Convert the material between the lines holding "The width and" and "(x=250, y=489)", inclusive, into a two-column CSV headed instruction and location, one row per item, with each value in a single quoted field and line breaks turned into spaces. Leave the pictures out.

Stored rows:
··········
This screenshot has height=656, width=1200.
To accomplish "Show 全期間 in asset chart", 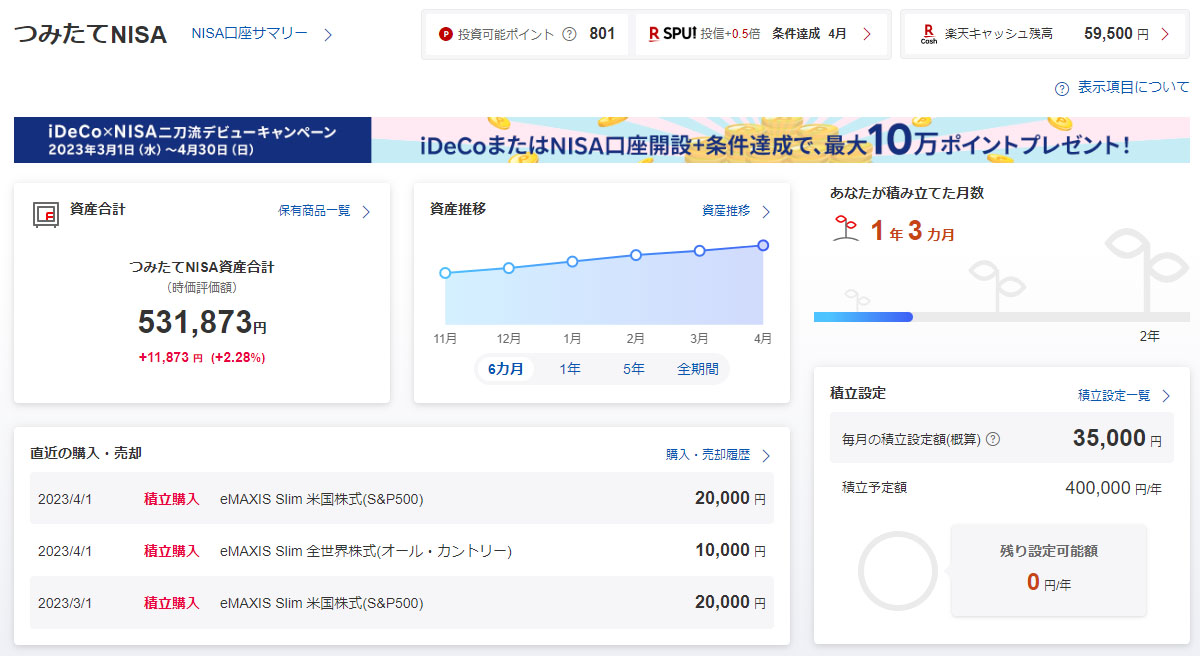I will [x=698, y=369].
··········
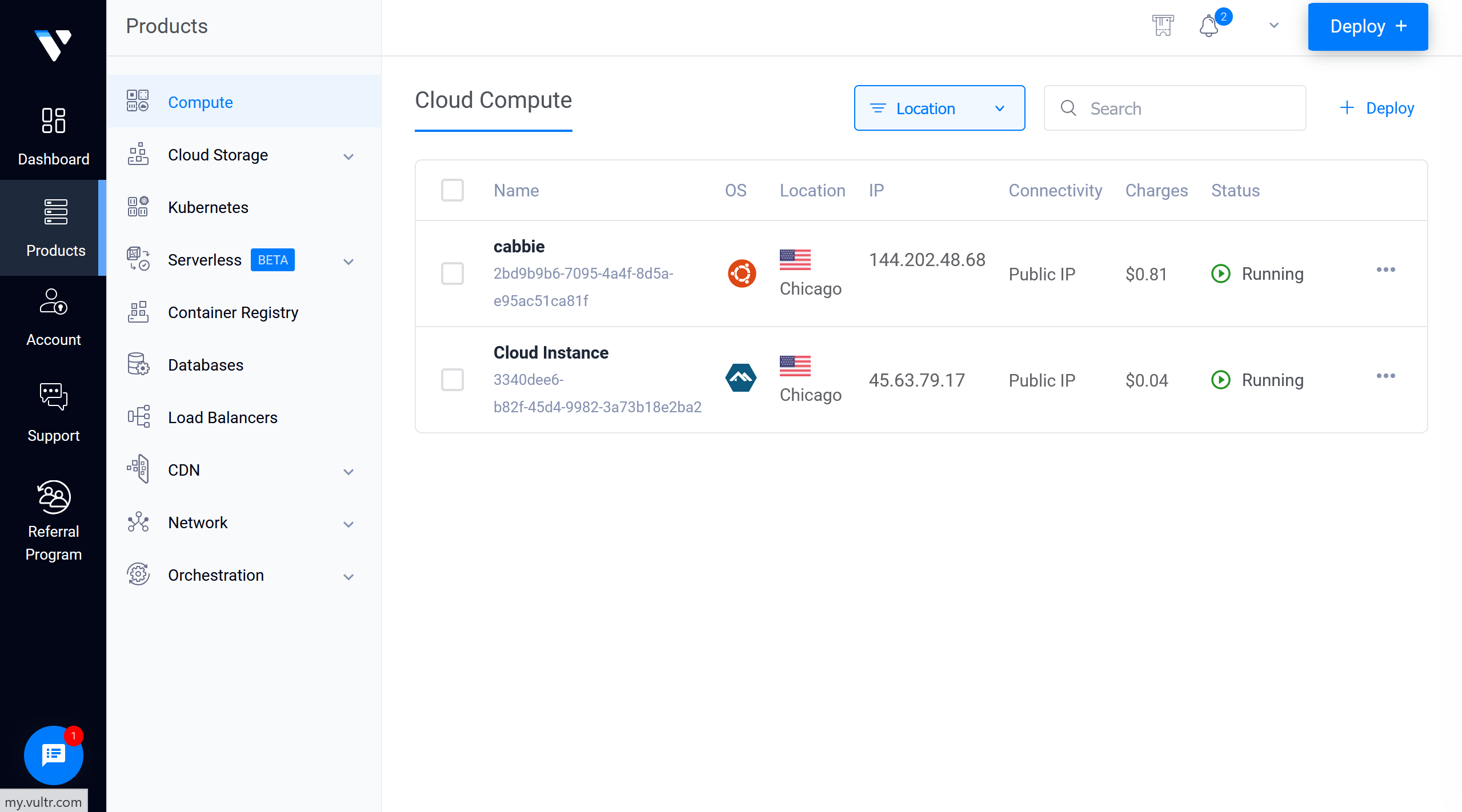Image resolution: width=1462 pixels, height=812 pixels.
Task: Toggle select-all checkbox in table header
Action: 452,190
··········
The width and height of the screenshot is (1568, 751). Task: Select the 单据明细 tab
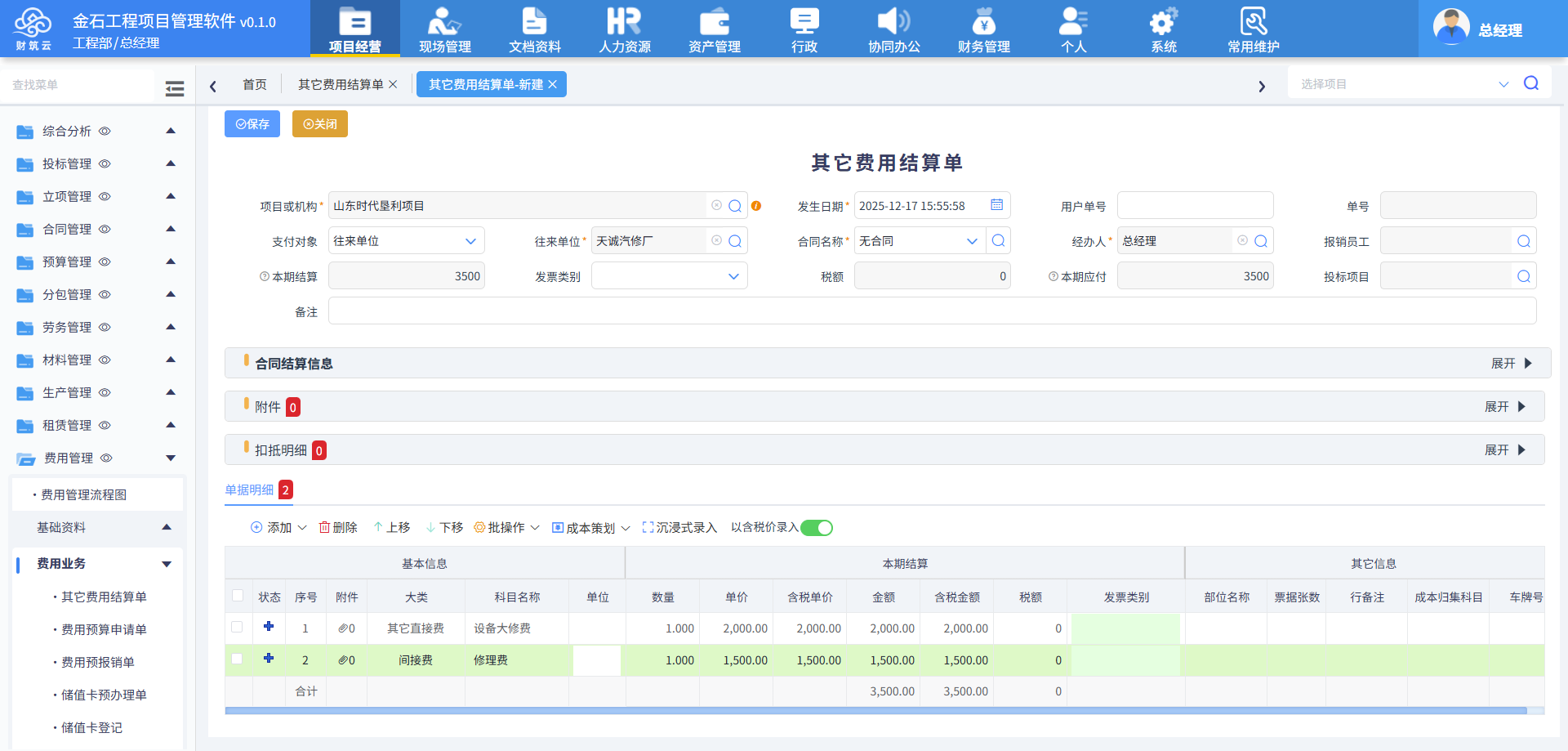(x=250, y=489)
··········
Answer for this exercise:
instruction,location
"The width and height of the screenshot is (1568, 751). Task: Select the 单据明细 tab","(x=250, y=489)"